* _Problem_: Edit the thermostat thread from "Thanks for that" through "like you said." and give that part again with "instructions" changed to "manual".

* _Excerpted text_:
# Habistat dimming thermostat



## Butchvw (Mar 30, 2017)

Hi all,

Just getting my equipment together to set up a new vivarium for my first bearded dragon.

Because my house gets cold at night i will need to have a ceramic heat bulb to keep the ambient temp up.
Have been looking at the Habistat digital dimming day/night thermostat to control temp. In the description i see that i has points to plug in 2 different heaters, fans etc. 
Can anyone tell me if this means i can use the above mentioned thermostat to control basking lamp for daytime temp and then it switches over to the ceramic heat lamp when its night. 

Any help appreciated

Thanks


----------



## Arcadiajohn (Jan 30, 2011)

As far as I know it is one heater and one device.

so on mine I have the heater and lighting.


----------



## Butchvw (Mar 30, 2017)

Thanks for that info. After much searching I actually just found the instructions for one online and i see that it it for 1 heater and the other port is for lights like you said.

Do you have any experience with the microclimate stats? Any good? 

And also, if i have a dimming stat working my basking lamp at the hot end, would the temp probe need to be in the cool end to save the basking lamp heating this cool side up too much? 
Or would you recommend having a basking lamp stat probe at the actual basking spot area and then a pulsed day/night stat with the temp probe in the cool end controlling the ceramic lamp

I now plan to have a dimming stat as a safety feature for my basking lamp and a seperate pulse stat working the ceramic heat bulb at night when my room drops in temperature.

* _Data_:
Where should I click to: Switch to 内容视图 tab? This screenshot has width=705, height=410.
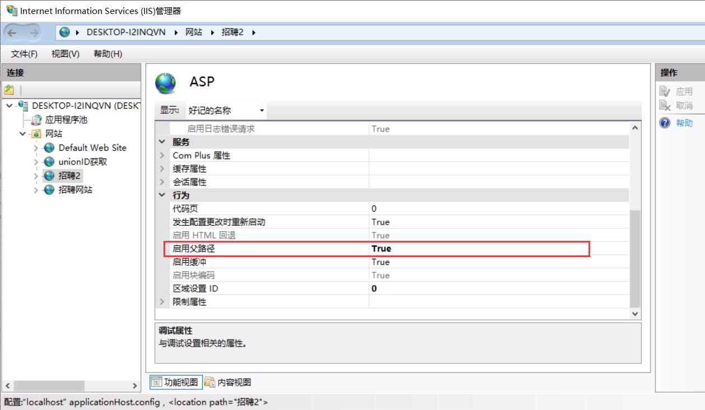click(235, 382)
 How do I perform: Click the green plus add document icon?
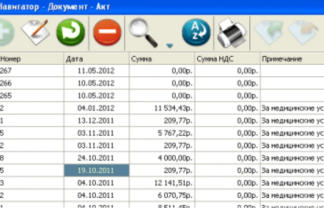[x=5, y=33]
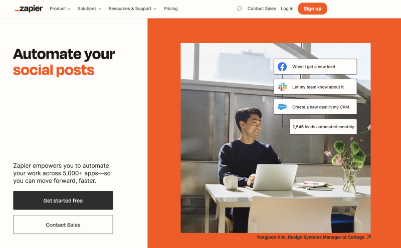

* _Response to this exercise_:
Thanks for that info. After much searching I actually just found the manual for one online and i see that it it for 1 heater and the other port is for lights like you said.